**Task goal:** Rewrite the part that opens with the line containing "Given: Restore the Main thread child window" and runs through the end of the records, swapping "dropdown" for "drop-down list" and leaving everything else unchanged. Leave the pictures out of your answer.
[start Data for this exercise]
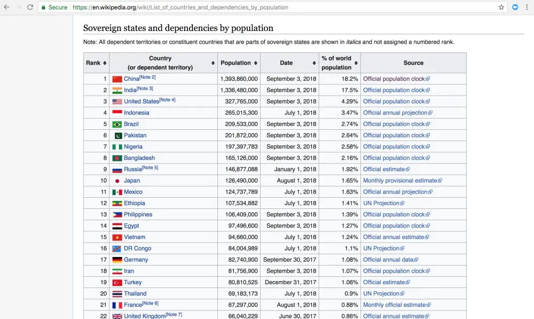Bookmark page using the star icon
The image size is (534, 319).
pos(501,7)
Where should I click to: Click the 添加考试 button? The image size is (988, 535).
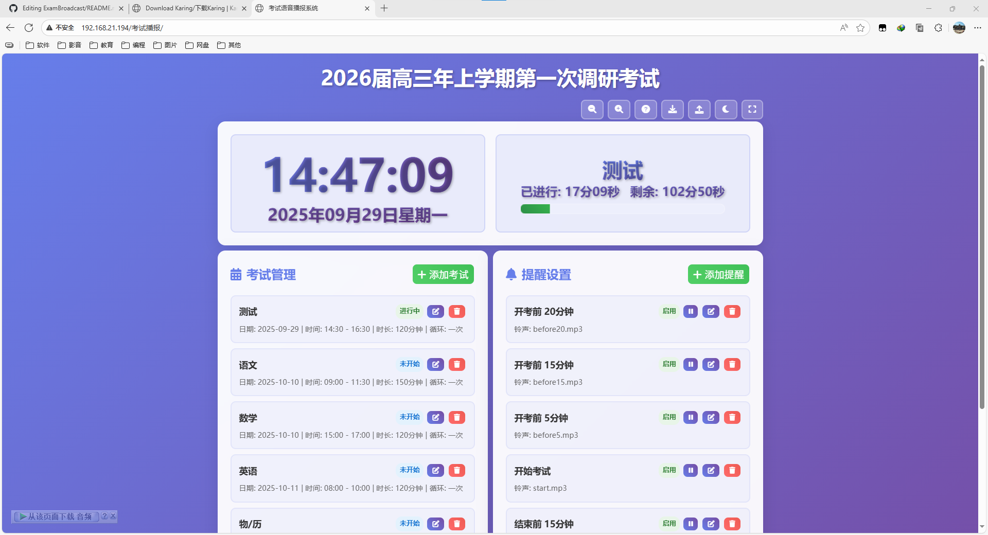443,275
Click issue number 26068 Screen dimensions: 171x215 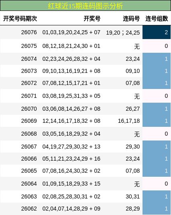click(x=29, y=134)
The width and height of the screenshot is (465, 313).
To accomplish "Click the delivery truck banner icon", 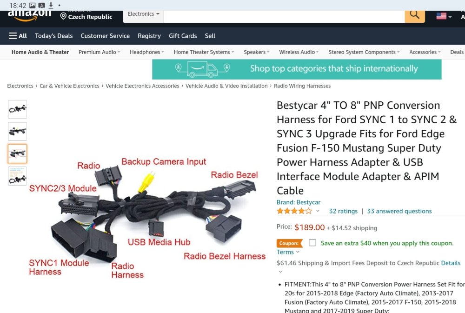I will click(202, 69).
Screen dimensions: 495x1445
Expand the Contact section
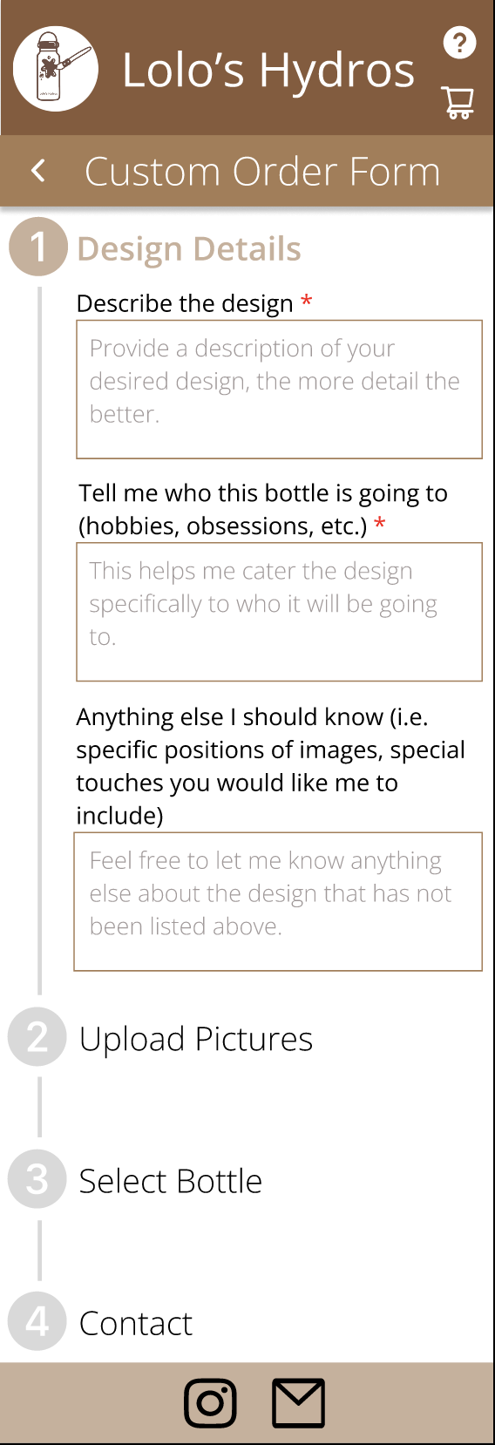tap(136, 1323)
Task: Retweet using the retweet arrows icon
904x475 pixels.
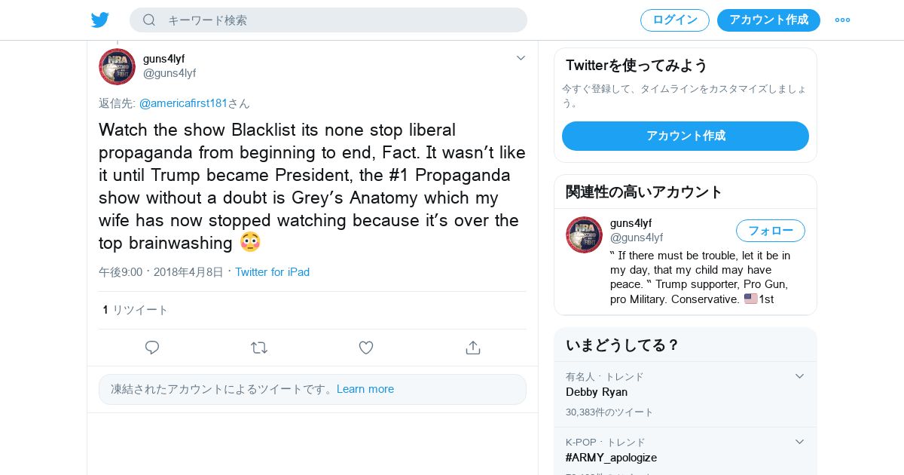Action: [x=259, y=348]
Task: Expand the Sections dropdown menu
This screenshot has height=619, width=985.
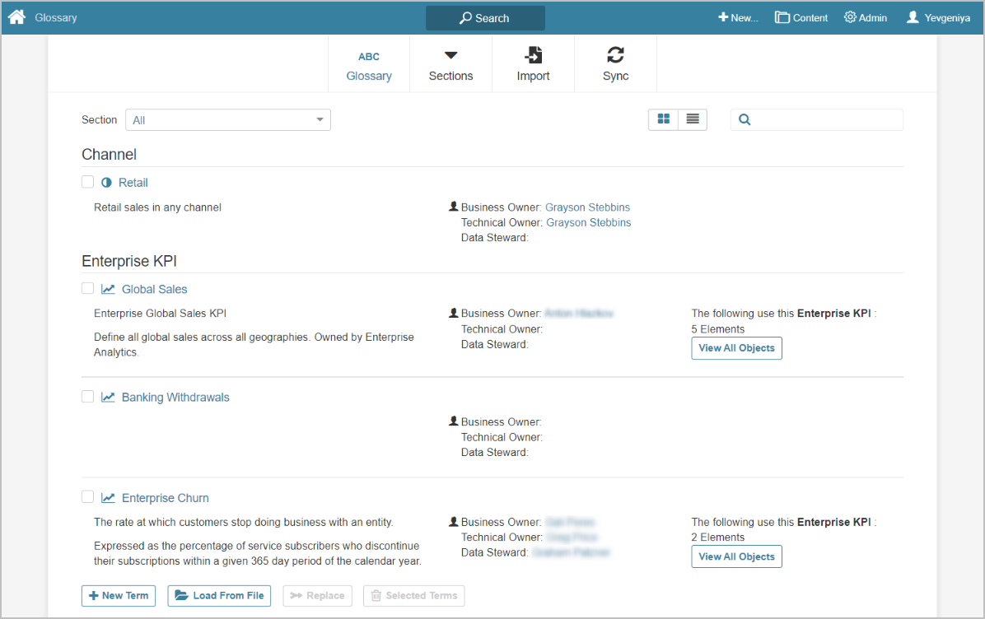Action: 450,64
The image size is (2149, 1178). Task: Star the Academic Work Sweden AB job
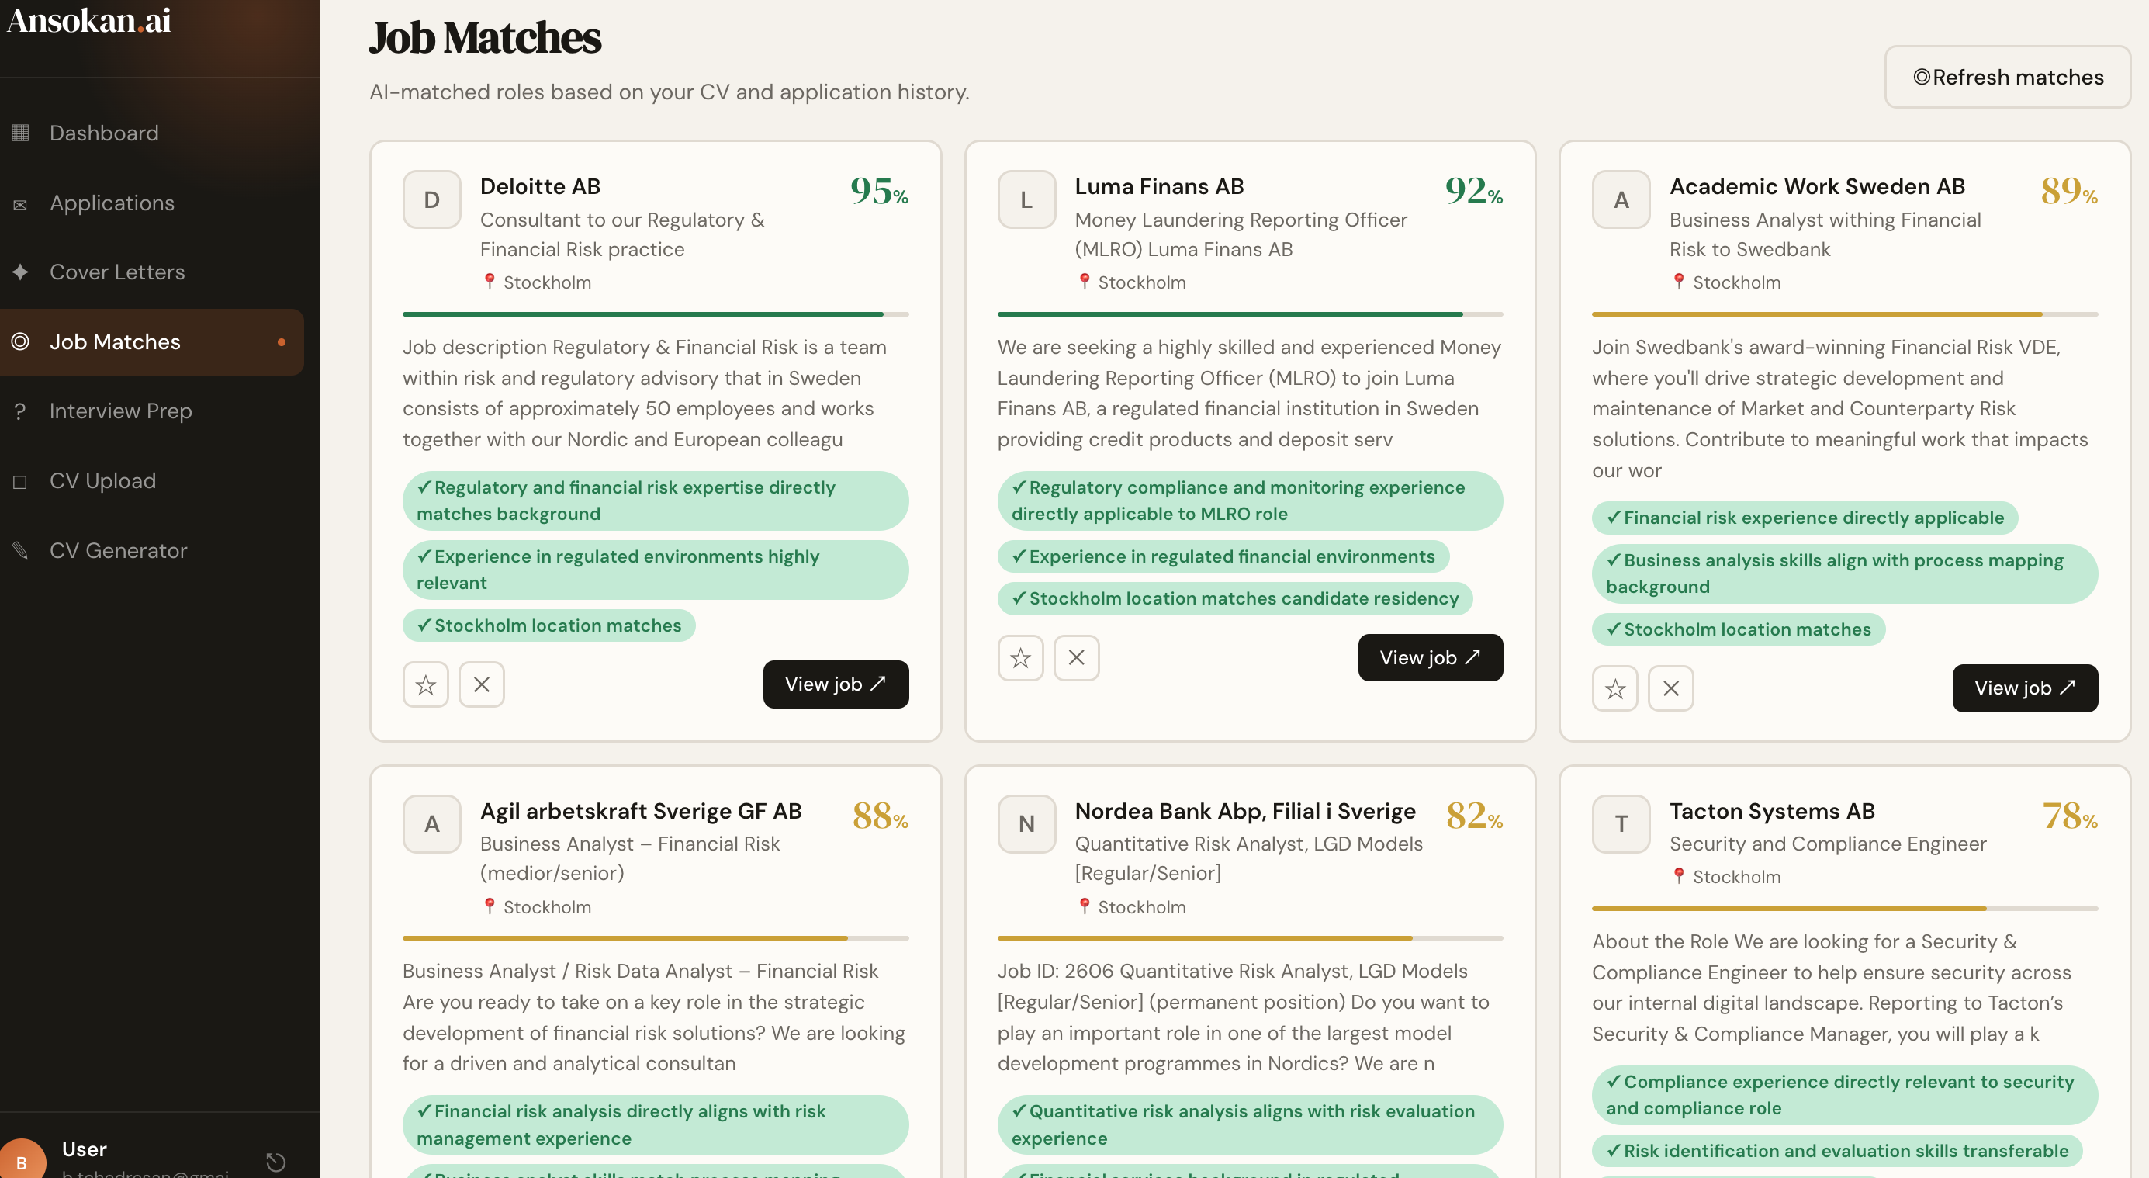[1614, 688]
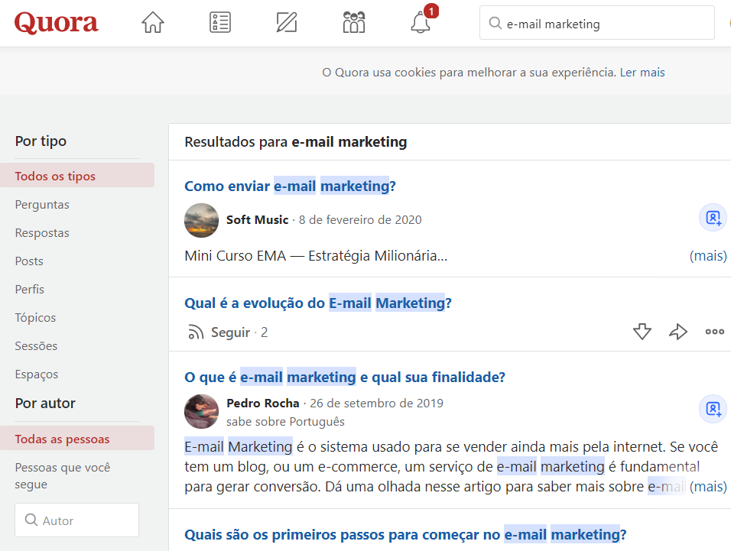Image resolution: width=731 pixels, height=551 pixels.
Task: Select Pessoas que você segue filter
Action: pos(63,475)
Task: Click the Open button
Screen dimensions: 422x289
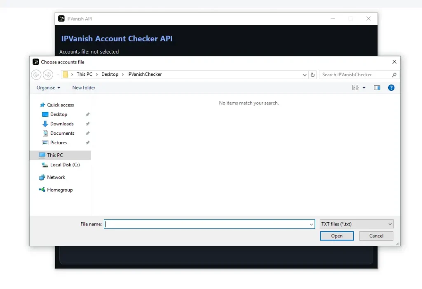Action: click(337, 235)
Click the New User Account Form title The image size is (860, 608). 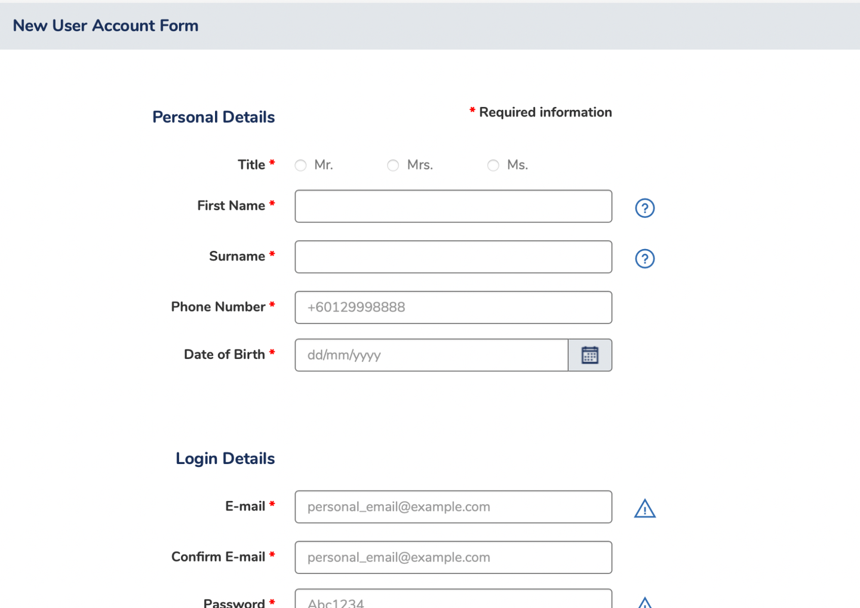pyautogui.click(x=106, y=26)
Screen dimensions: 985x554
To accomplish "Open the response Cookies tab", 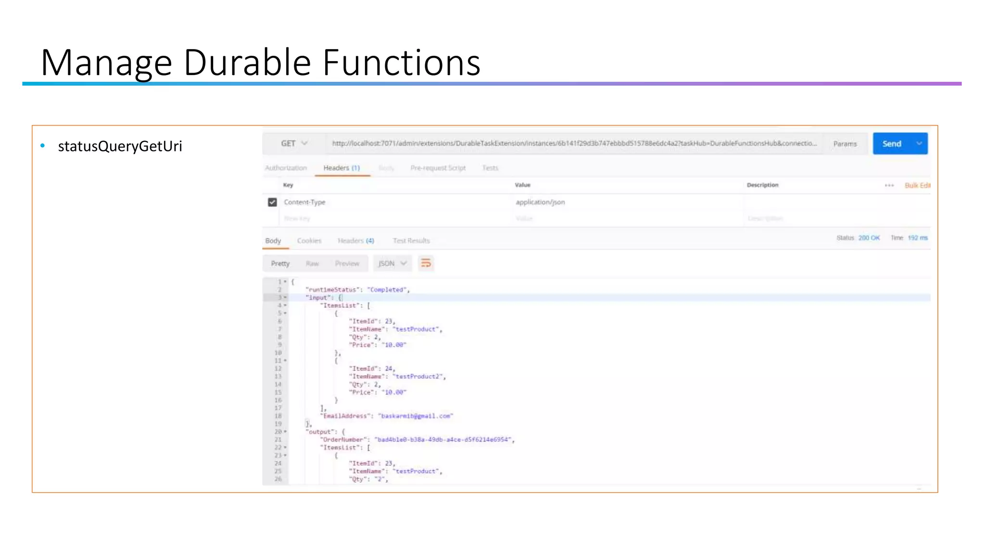I will point(309,240).
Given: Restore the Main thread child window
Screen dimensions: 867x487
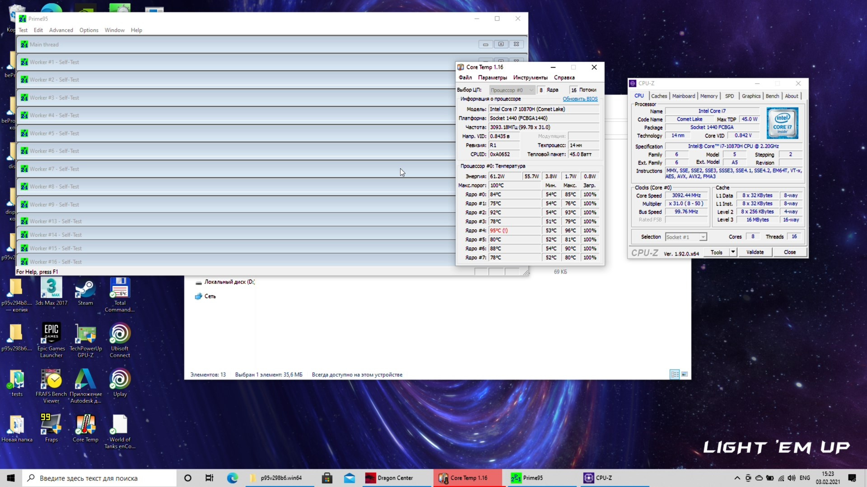Looking at the screenshot, I should pyautogui.click(x=501, y=44).
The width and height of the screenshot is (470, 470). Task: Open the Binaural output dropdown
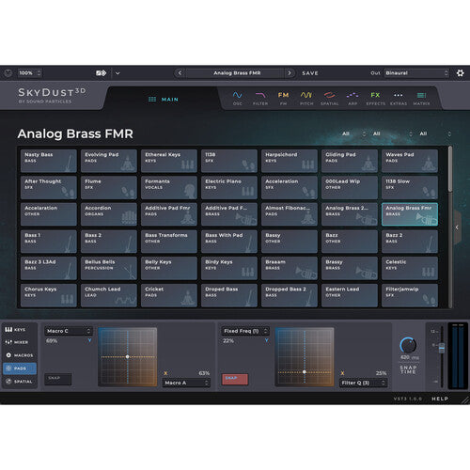[416, 73]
[end Data for this exercise]
**Answer for this exercise:**
Given: Restore the Main thread child window
Screen dimensions: 867x487
Looking at the screenshot, I should pyautogui.click(x=501, y=44).
The width and height of the screenshot is (470, 470). Task: Open the Binaural output drop-down list
[416, 73]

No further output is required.